### EXCERPT TO READ
──────

Faith Value

Leap of Faith
In truth, “We walk by faith, not by sight.”

 

“Now faith is the assurance of things hoped for, the conviction of things not seen.” Hebrews 11:1

In modern society’s expanding secularity, faith is losing ground; at least, this is true of religious faith.  Faith, to the ever more scientific mind of the common-man, is growing steadily useless and without value.  “What good or use is faith?” Asks the modern believer in the scientific method.  This is really a good question, and one that I’m sure most people, especially religious skeptics, have failed to pursue with any rigor. And before the religious among you get all high-handed, I’d add that, in all probability–neither have you.

The question of what faith is, has birthed many debates  across history.  Theologians and lay persons have sought certainty about what faith is so they could know what was necessary to possess it. When I use the word faith, as in “I have faith in X”, I do not mean that I have confidence in X, or that I hope X is true; I am claiming to know X is true. And I only use the term in the absence of proof. For myself, faith needs uncertainty. Without it, faith is unnecessary, and all we need do is memorize the facts.

──────

### COLLECTED DATA
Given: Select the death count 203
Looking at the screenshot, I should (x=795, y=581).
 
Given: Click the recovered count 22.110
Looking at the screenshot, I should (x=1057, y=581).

──────

### THE TASKS
(A) Please retype the part of the essay on faith starting at "In modern society’s" and ending at "probability–neither have you.".
(B) Extend the essay on faith with new text that follows on from its last sentence.

### WRITTEN ANSWERS
(A)
In modern society’s expanding secularity, faith is losing ground; at least, this is true of religious faith.  Faith, to the ever more scientific mind of the common-man, is growing steadily useless and without value.  “What good or use is faith?” Asks the modern believer in the scientific method.  This is really a good question, and one that I’m sure most people, especially religious skeptics, have failed to pursue with any rigor. And before the religious among you get all high-handed, I’d add that, in all probability–neither have you.

(B)
Fortunately, for the faithful, uncertainty surrounds us. Every future second does not exist except in our faith.  There is no CSI team on Earth who can discover evidence of God. There are no experts writing texts on the immortal souls of humankind. We need faith to feel anchored in the world, to offer some answers to the questions that haunt us: Where did we come from? What lies in our future, beyond the hour of our death? In truth, “We walk by faith, not by sight.”

Scientists need some faith too, I think. Some of the factors used in their studies are very mysterious. Time has never been seen or measured. It has no direct effect in our cause and effect universe, therefore it is undetectable. It does not flow through clocks, yet the scientist knows it is there–somehow.  Newton’s laws of conservation assert that energy cannot be created or destroyed and Einstein’s theory of relativity shows that energy and matter are forms of the same thing, so in view of the laws of conservation, where did all of the matter/energy in the universe come from?Mysterious indeed.

Crushed_Flowers_on_Road
Without faith in my life’s redemption, the hopelessness would have crushed my spirit like an apple blossom underfoot.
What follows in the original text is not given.